— start of Text extract —

In Ch 2: Python Language Basics, IPython, and Jupyter Notebooks we looked at the basics of using the IPython shell and Jupyter notebook. In this appendix, we explore some deeper functionality in the IPython system that can either be used from the console or within Jupyter.

B.1 Terminal Keyboard Shortcuts

IPython has many keyboard shortcuts for navigating the prompt (which will be familiar to users of the Emacs text editor or the Unix bash shell) and interacting with the shell’s command history. Table B.1 summarizes some of the most commonly used shortcuts. See Figure B.1 for an illustration of a few of these, such as cursor movement.

Figure B.1: Illustration of some keyboard shortcuts in the IPython shell

Table B.1: Standard IPython keyboard shortcuts
Keyboard shortcut Description
Ctrl-P or up-arrow Search backward in command history for commands starting with currently entered text
Ctrl-N or down-arrow Search forward in command history for commands starting with currently entered text
Ctrl-R Readline-style reverse history search (partial matching)

— end of Text extract —
— start of Information provided —

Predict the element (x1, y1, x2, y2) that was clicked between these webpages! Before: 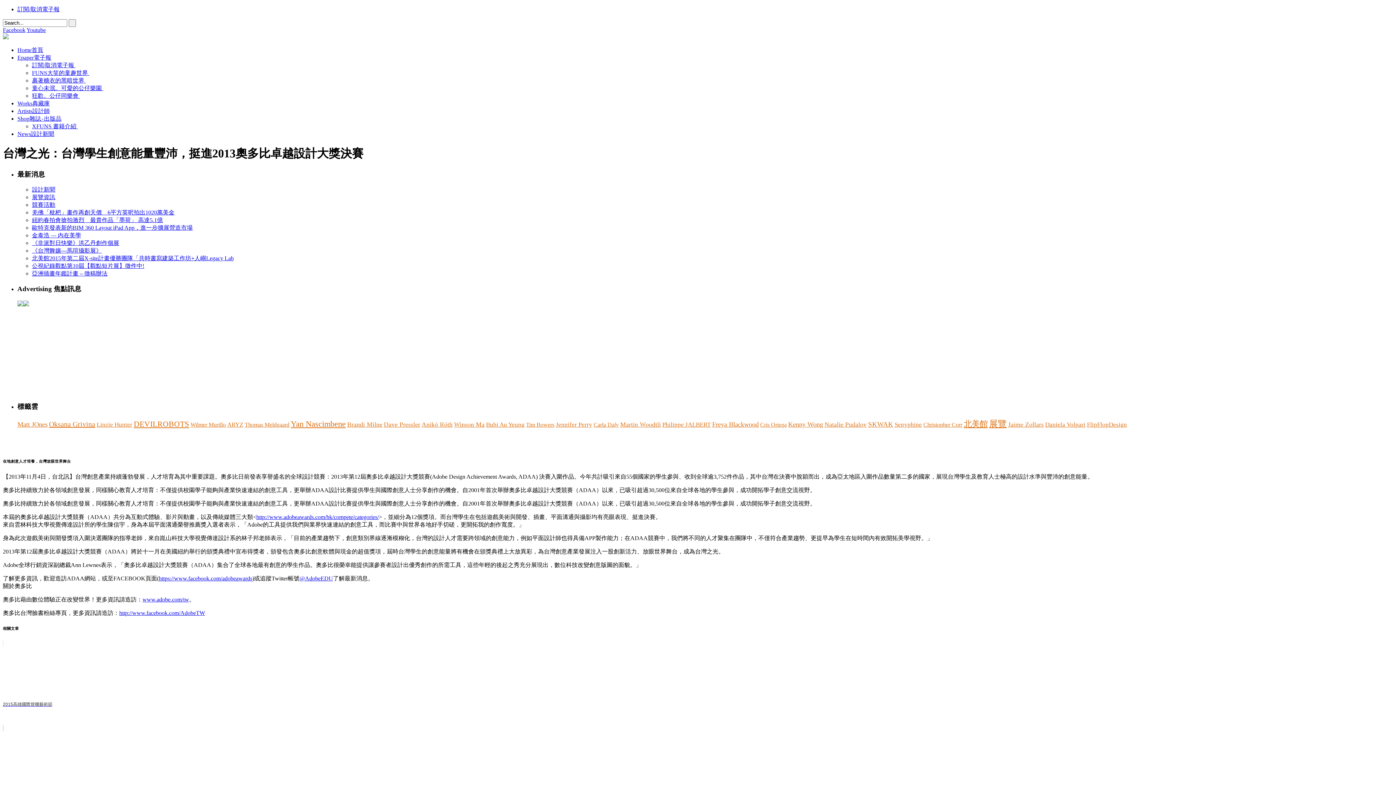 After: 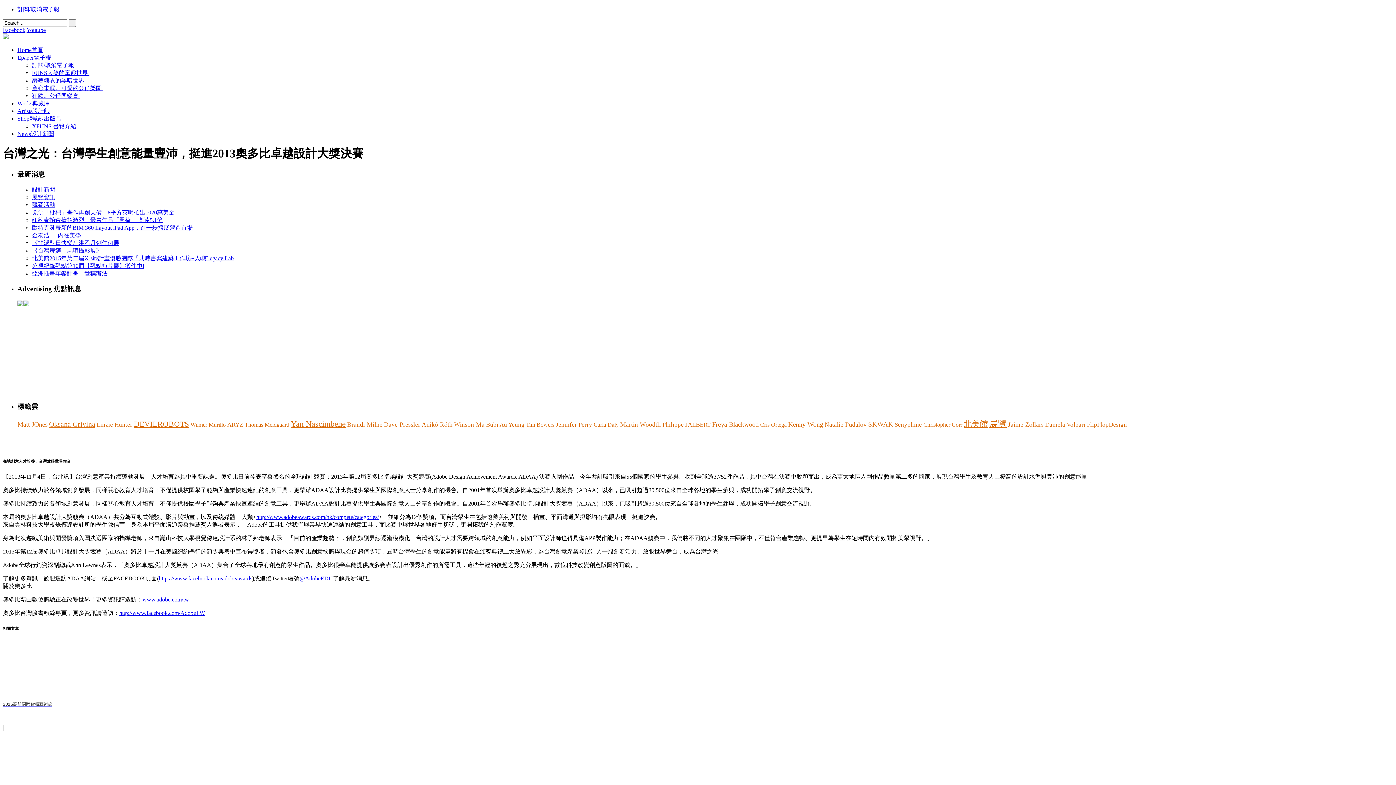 Action: bbox: (32, 224, 192, 230) label: 歐特克發表新的BIM 360 Layout iPad App，進一步擴展營造市場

— end of Information provided —

→ **Work to do**
1. Decide whether each statement agrees with the text on the IPython appendix. Answer yes or no, and quote the words from the text that settle it.
(a) The deeper functionality covered in the appendix can be used only from the console.
(b) Ctrl-R performs a reverse history search with partial matching.
(c) The keyboard shortcuts for navigating the prompt will be familiar to users of the Vim text editor.
2. Revise the IPython appendix text starting with "Table B.1: Standard" and going on through "search (partial matching)", putting "substring matching" in place of "partial matching".
3. Answer these questions on the IPython appendix.
(a) In which chapter were the basics of the IPython shell and Jupyter notebook covered?
(b) What does Figure B.1 illustrate?
(c) Which key other than Ctrl-N searches forward in the command history?

→ **Worked solutions**
1.
(a) No: "can either be used from the console or within Jupyter"
(b) Yes: "Ctrl-R Readline-style reverse history search (partial matching)"
(c) No: "which will be familiar to users of the Emacs text editor or the Unix bash shell"

2.
Table B.1: Standard IPython keyboard shortcuts
Keyboard shortcut Description
Ctrl-P or up-arrow Search backward in command history for commands starting with currently entered text
Ctrl-N or down-arrow Search forward in command history for commands starting with currently entered text
Ctrl-R Readline-style reverse history search (substring matching)

3.
(a) Ch 2: Python Language Basics, IPython, and Jupyter Notebooks
(b) Some keyboard shortcuts in the IPython shell
(c) The down-arrow